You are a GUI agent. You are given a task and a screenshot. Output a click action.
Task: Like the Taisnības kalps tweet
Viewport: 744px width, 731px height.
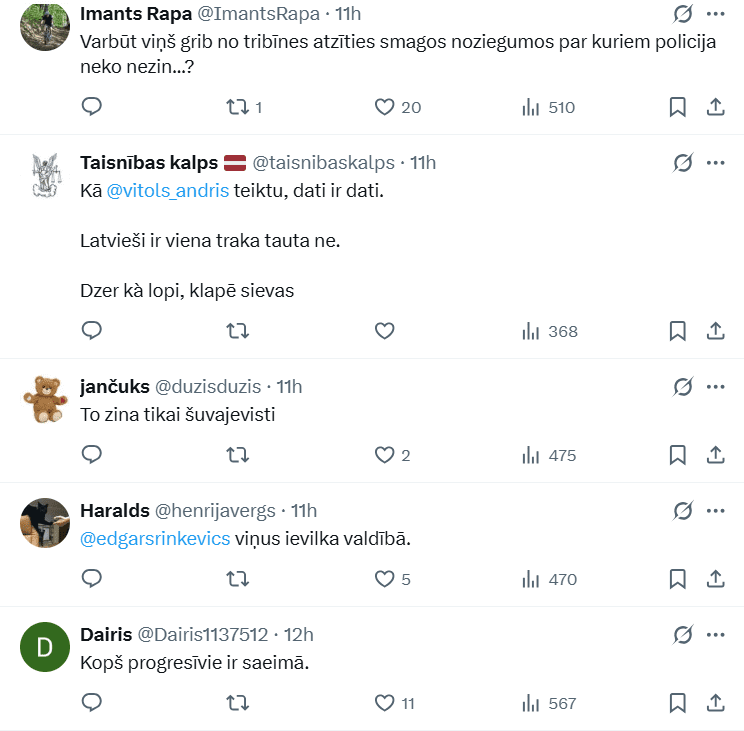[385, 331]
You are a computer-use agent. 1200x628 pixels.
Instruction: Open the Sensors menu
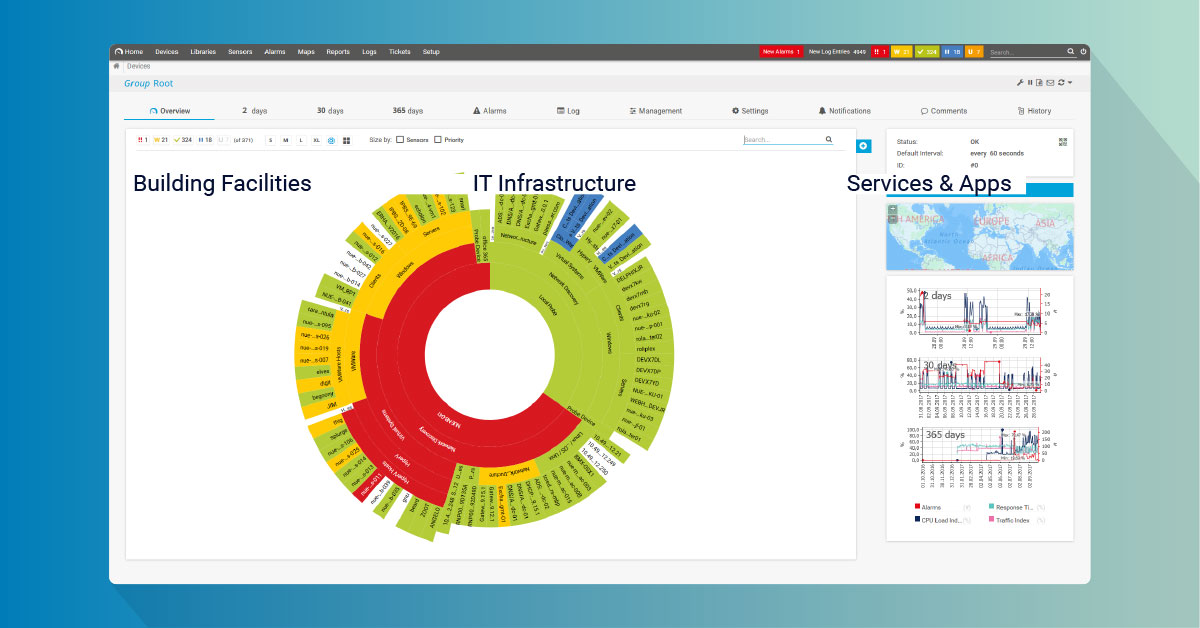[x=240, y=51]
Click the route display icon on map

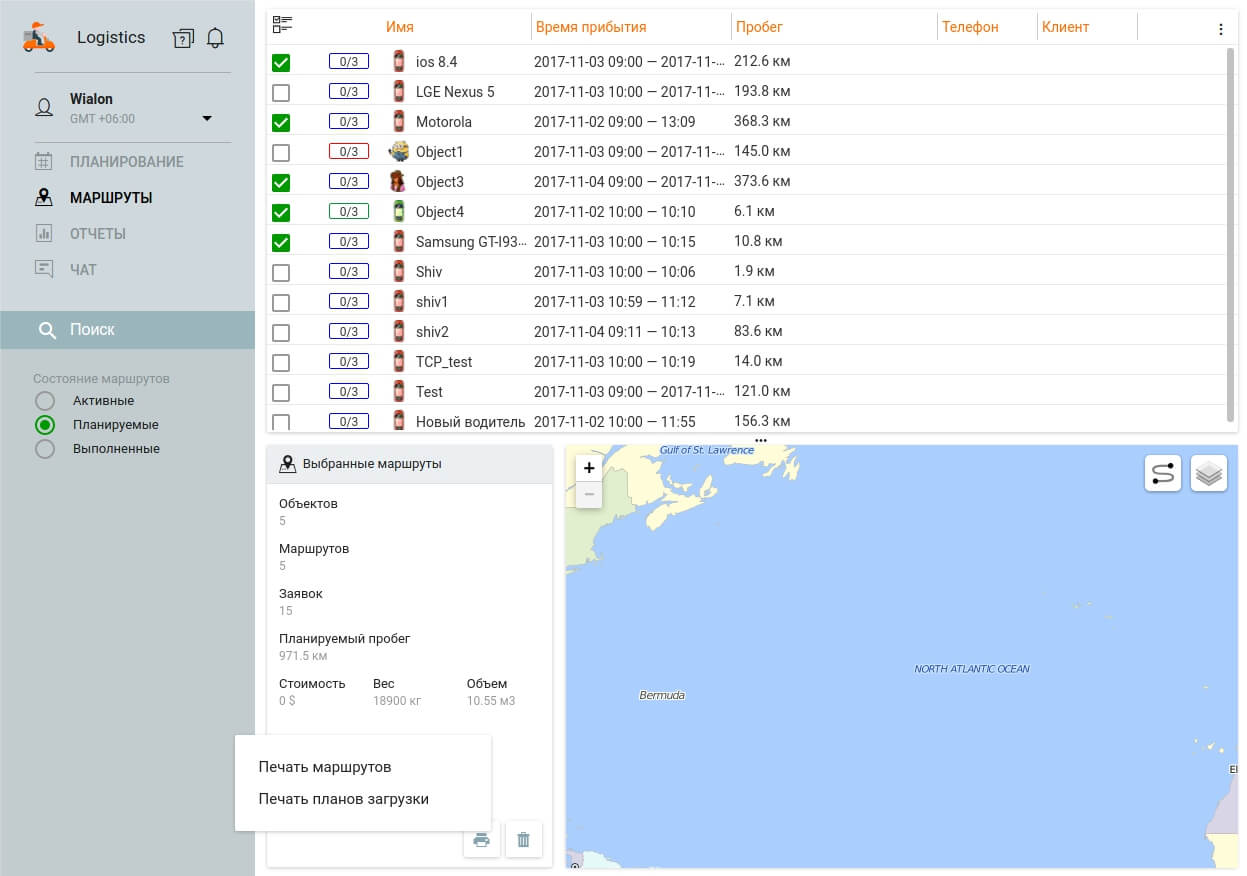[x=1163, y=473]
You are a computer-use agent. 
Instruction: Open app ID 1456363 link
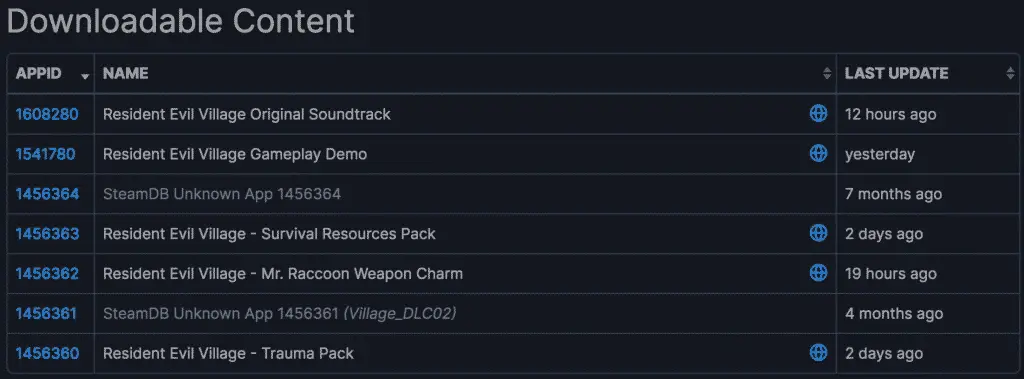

== == ==

• **Work item**: Where an entry contains an image, skip the image and write out the rest exactly.

• **Result for this task**:
You are a GUI agent. You are given a task and a screenshot. Output a click action.
Task: Like the Taisnības kalps tweet
Viewport: 744px width, 731px height.
[385, 331]
You are a computer-use agent. 1200x628 pixels.
Instruction: Open the Sensors menu
[x=240, y=51]
Click the route display icon on map

[x=1163, y=473]
You are a computer-use agent. 
Instruction: Open app ID 1456363 link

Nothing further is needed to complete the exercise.